◆ **Exercise instructions**:
Exact repetition is the task: copy every entry below.

◆ **Source data**:
§ §
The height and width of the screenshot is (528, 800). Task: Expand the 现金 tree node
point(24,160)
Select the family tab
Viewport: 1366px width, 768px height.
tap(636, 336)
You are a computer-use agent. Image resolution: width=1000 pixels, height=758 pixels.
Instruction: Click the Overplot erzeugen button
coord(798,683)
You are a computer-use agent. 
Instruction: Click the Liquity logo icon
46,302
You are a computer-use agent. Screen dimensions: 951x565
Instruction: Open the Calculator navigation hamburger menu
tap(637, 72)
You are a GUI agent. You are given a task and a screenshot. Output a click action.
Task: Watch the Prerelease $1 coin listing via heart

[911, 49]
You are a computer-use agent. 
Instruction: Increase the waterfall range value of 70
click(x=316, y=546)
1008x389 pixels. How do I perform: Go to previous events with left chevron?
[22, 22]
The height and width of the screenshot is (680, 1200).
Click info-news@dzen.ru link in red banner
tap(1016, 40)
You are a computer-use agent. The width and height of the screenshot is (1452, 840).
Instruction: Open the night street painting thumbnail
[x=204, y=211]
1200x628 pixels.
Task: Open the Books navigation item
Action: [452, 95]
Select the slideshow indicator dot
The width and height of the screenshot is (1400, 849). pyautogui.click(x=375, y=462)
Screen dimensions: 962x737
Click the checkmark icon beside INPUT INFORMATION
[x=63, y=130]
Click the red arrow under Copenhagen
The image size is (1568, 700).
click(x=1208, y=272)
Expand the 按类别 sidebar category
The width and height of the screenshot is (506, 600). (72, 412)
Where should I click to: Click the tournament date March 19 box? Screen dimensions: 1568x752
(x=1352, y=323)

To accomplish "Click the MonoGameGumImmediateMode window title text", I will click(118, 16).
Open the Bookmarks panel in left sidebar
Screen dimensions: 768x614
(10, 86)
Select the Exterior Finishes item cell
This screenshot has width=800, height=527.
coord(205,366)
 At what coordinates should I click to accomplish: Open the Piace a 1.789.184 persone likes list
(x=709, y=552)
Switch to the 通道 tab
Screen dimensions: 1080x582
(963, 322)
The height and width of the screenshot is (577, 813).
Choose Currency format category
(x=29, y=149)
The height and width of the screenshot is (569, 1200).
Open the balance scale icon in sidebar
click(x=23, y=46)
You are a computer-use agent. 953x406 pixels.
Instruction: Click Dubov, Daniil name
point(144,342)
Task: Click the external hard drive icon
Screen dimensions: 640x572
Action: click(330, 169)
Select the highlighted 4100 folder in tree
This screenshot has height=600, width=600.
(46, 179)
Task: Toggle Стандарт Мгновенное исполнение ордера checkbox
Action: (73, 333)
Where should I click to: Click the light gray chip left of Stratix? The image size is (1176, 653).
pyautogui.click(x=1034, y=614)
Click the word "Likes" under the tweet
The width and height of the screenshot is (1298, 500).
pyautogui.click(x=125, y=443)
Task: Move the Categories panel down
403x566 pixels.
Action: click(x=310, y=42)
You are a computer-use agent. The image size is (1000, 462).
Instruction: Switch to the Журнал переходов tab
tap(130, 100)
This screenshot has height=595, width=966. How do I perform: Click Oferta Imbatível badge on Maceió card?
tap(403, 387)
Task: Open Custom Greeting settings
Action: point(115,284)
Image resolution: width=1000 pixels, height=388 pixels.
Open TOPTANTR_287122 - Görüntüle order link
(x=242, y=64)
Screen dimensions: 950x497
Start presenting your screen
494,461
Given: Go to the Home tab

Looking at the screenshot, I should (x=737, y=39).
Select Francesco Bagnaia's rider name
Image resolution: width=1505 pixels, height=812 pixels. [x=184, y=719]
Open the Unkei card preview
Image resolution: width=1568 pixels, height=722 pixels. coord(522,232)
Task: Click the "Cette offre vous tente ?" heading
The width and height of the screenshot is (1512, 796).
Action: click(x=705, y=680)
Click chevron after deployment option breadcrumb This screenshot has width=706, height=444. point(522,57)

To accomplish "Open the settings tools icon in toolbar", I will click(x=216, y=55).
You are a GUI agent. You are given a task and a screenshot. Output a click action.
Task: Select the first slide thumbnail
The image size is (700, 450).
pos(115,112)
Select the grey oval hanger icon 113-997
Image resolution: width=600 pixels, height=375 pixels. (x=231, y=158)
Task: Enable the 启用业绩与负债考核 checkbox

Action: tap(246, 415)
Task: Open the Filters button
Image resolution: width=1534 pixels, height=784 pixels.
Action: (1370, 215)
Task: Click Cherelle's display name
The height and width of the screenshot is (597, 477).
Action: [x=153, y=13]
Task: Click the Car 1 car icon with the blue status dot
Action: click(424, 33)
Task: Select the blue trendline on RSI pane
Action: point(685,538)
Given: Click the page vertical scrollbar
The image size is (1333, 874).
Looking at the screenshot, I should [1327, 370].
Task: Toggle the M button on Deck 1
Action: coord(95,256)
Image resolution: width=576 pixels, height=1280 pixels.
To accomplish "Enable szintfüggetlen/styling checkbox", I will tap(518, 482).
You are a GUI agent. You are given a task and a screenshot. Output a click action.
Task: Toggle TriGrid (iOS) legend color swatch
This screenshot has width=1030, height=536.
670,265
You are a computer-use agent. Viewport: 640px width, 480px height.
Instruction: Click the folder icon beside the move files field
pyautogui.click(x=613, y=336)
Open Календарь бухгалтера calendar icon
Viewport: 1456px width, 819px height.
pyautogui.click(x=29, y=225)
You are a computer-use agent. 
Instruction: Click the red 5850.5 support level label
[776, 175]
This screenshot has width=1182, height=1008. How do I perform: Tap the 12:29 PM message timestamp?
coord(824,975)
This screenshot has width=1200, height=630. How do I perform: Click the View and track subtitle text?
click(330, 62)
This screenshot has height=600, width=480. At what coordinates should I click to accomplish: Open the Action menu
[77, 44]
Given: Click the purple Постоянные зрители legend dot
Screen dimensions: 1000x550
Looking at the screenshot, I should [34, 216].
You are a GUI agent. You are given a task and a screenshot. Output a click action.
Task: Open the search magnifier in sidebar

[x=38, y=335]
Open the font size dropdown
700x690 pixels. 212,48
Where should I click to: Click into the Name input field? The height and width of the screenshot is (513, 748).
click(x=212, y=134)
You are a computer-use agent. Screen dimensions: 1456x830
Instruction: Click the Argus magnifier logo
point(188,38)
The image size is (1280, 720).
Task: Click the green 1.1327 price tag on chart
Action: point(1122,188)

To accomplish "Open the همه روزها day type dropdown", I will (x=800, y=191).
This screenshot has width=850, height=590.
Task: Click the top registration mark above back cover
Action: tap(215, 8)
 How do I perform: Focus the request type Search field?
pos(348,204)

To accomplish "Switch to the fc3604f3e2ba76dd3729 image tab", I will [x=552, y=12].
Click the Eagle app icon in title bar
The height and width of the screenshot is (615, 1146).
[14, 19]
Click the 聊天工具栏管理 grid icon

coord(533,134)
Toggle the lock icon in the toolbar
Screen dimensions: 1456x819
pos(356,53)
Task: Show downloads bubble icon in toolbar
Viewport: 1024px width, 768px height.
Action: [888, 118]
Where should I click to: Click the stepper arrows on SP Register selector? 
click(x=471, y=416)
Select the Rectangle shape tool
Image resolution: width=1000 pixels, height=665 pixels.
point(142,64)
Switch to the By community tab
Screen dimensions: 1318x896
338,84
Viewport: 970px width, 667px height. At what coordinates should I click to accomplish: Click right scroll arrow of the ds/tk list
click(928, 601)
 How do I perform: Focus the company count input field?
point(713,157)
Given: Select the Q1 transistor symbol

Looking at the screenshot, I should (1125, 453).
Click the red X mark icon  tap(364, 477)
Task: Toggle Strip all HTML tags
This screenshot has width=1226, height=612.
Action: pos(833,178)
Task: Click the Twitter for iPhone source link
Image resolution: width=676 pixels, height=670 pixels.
§ §
◆ **Answer for the task**:
The height and width of the screenshot is (528, 800). Task: Expand the 现金 tree node
point(24,160)
Select the family tab
Viewport: 1366px width, 768px height.
tap(636, 336)
You are a computer-use agent. Image resolution: width=1000 pixels, height=758 pixels.
Instruction: Click the Overplot erzeugen button
coord(798,683)
You are a computer-use agent. 
Instruction: Click the Liquity logo icon
46,302
You are a computer-use agent. Screen dimensions: 951x565
Instruction: Open the Calculator navigation hamburger menu
tap(637, 72)
You are a GUI agent. You are given a task and a screenshot. Output a click action.
Task: Watch the Prerelease $1 coin listing via heart

[911, 49]
You are a computer-use agent. 
Instruction: Increase the waterfall range value of 70
click(x=316, y=546)
1008x389 pixels. How do I perform: Go to previous events with left chevron?
[22, 22]
The height and width of the screenshot is (680, 1200).
Click info-news@dzen.ru link in red banner
tap(1016, 40)
You are a computer-use agent. The width and height of the screenshot is (1452, 840).
Instruction: Open the night street painting thumbnail
[x=204, y=211]
1200x628 pixels.
Task: Open the Books navigation item
Action: [452, 95]
Select the slideshow indicator dot
The width and height of the screenshot is (1400, 849). pyautogui.click(x=375, y=462)
Screen dimensions: 962x737
Click the checkmark icon beside INPUT INFORMATION
[x=63, y=130]
Click the red arrow under Copenhagen
The image size is (1568, 700).
click(x=1208, y=272)
Expand the 按类别 sidebar category
The width and height of the screenshot is (506, 600). (72, 412)
Where should I click to: Click the tournament date March 19 box? Screen dimensions: 1568x752
(x=1352, y=323)

To accomplish "Click the MonoGameGumImmediateMode window title text", I will click(118, 16).
Open the Bookmarks panel in left sidebar
Screen dimensions: 768x614
(10, 86)
Select the Exterior Finishes item cell
This screenshot has width=800, height=527.
coord(205,366)
 At what coordinates should I click to accomplish: Open the Piace a 1.789.184 persone likes list
(x=709, y=552)
Switch to the 通道 tab
Screen dimensions: 1080x582
(963, 322)
The height and width of the screenshot is (577, 813).
Choose Currency format category
(x=29, y=149)
The height and width of the screenshot is (569, 1200).
Open the balance scale icon in sidebar
click(x=23, y=46)
You are a computer-use agent. 953x406 pixels.
Instruction: Click Dubov, Daniil name
point(144,342)
Task: Click the external hard drive icon
Screen dimensions: 640x572
Action: click(330, 169)
Select the highlighted 4100 folder in tree
This screenshot has height=600, width=600.
(46, 179)
Task: Toggle Стандарт Мгновенное исполнение ордера checkbox
Action: (73, 333)
Where should I click to: Click the light gray chip left of Stratix? The image size is (1176, 653).
pyautogui.click(x=1034, y=614)
Click the word "Likes" under the tweet
The width and height of the screenshot is (1298, 500).
pyautogui.click(x=125, y=443)
Task: Move the Categories panel down
403x566 pixels.
Action: click(x=310, y=42)
You are a computer-use agent. The image size is (1000, 462).
Instruction: Switch to the Журнал переходов tab
tap(130, 100)
This screenshot has height=595, width=966. How do I perform: Click Oferta Imbatível badge on Maceió card?
tap(403, 387)
Task: Open Custom Greeting settings
Action: point(115,284)
Image resolution: width=1000 pixels, height=388 pixels.
Open TOPTANTR_287122 - Görüntüle order link
(x=242, y=64)
Screen dimensions: 950x497
Start presenting your screen
494,461
Given: Go to the Home tab

Looking at the screenshot, I should (x=737, y=39).
Select Francesco Bagnaia's rider name
Image resolution: width=1505 pixels, height=812 pixels. [x=184, y=719]
Open the Unkei card preview
Image resolution: width=1568 pixels, height=722 pixels. coord(522,232)
Task: Click the "Cette offre vous tente ?" heading
The width and height of the screenshot is (1512, 796).
Action: click(x=705, y=680)
Click chevron after deployment option breadcrumb This screenshot has width=706, height=444. point(522,57)

To accomplish "Open the settings tools icon in toolbar", I will click(x=216, y=55).
You are a GUI agent. You are given a task and a screenshot. Output a click action.
Task: Select the first slide thumbnail
The image size is (700, 450).
pos(115,112)
Select the grey oval hanger icon 113-997
Image resolution: width=600 pixels, height=375 pixels. (x=231, y=158)
Task: Enable the 启用业绩与负债考核 checkbox

Action: tap(246, 415)
Task: Open the Filters button
Image resolution: width=1534 pixels, height=784 pixels.
Action: (1370, 215)
Task: Click Cherelle's display name
The height and width of the screenshot is (597, 477).
Action: [x=153, y=13]
Task: Click the Car 1 car icon with the blue status dot
Action: click(424, 33)
Task: Select the blue trendline on RSI pane
Action: point(685,538)
Given: Click the page vertical scrollbar
The image size is (1333, 874).
Looking at the screenshot, I should [1327, 370].
Task: Toggle the M button on Deck 1
Action: coord(95,256)
Image resolution: width=576 pixels, height=1280 pixels.
To accomplish "Enable szintfüggetlen/styling checkbox", I will tap(518, 482).
You are a GUI agent. You are given a task and a screenshot. Output a click action.
Task: Toggle TriGrid (iOS) legend color swatch
This screenshot has width=1030, height=536.
670,265
You are a computer-use agent. Viewport: 640px width, 480px height.
Instruction: Click the folder icon beside the move files field
pyautogui.click(x=613, y=336)
Open Календарь бухгалтера calendar icon
Viewport: 1456px width, 819px height.
pyautogui.click(x=29, y=225)
You are a computer-use agent. 
Instruction: Click the red 5850.5 support level label
[776, 175]
This screenshot has width=1182, height=1008. How do I perform: Tap the 12:29 PM message timestamp?
coord(824,975)
This screenshot has width=1200, height=630. How do I perform: Click the View and track subtitle text?
click(330, 62)
This screenshot has height=600, width=480. At what coordinates should I click to accomplish: Open the Action menu
[77, 44]
Given: Click the purple Постоянные зрители legend dot
Screen dimensions: 1000x550
Looking at the screenshot, I should [34, 216].
You are a GUI agent. You are given a task and a screenshot. Output a click action.
Task: Open the search magnifier in sidebar

[x=38, y=335]
Open the font size dropdown
700x690 pixels. 212,48
Where should I click to: Click into the Name input field? The height and width of the screenshot is (513, 748).
click(x=212, y=134)
You are a computer-use agent. Screen dimensions: 1456x830
Instruction: Click the Argus magnifier logo
point(188,38)
The image size is (1280, 720).
Task: Click the green 1.1327 price tag on chart
Action: point(1122,188)

To accomplish "Open the همه روزها day type dropdown", I will (x=800, y=191).
This screenshot has width=850, height=590.
Task: Click the top registration mark above back cover
Action: tap(215, 8)
 How do I perform: Focus the request type Search field?
pos(348,204)

To accomplish "Switch to the fc3604f3e2ba76dd3729 image tab", I will [x=552, y=12].
Click the Eagle app icon in title bar
The height and width of the screenshot is (615, 1146).
[14, 19]
Click the 聊天工具栏管理 grid icon

coord(533,134)
Toggle the lock icon in the toolbar
Screen dimensions: 1456x819
pos(356,53)
Task: Show downloads bubble icon in toolbar
Viewport: 1024px width, 768px height.
Action: [888, 118]
Where should I click to: Click the stepper arrows on SP Register selector? 
click(x=471, y=416)
Select the Rectangle shape tool
Image resolution: width=1000 pixels, height=665 pixels.
point(142,64)
Switch to the By community tab
Screen dimensions: 1318x896
338,84
Viewport: 970px width, 667px height. At what coordinates should I click to accomplish: Click right scroll arrow of the ds/tk list
click(928, 601)
 How do I perform: Focus the company count input field?
point(713,157)
Given: Select the Q1 transistor symbol

Looking at the screenshot, I should (1125, 453).
Click the red X mark icon  tap(364, 477)
Task: Toggle Strip all HTML tags
This screenshot has width=1226, height=612.
Action: pos(833,178)
Task: Click the Twitter for iPhone source link
Image resolution: width=676 pixels, height=670 pixels.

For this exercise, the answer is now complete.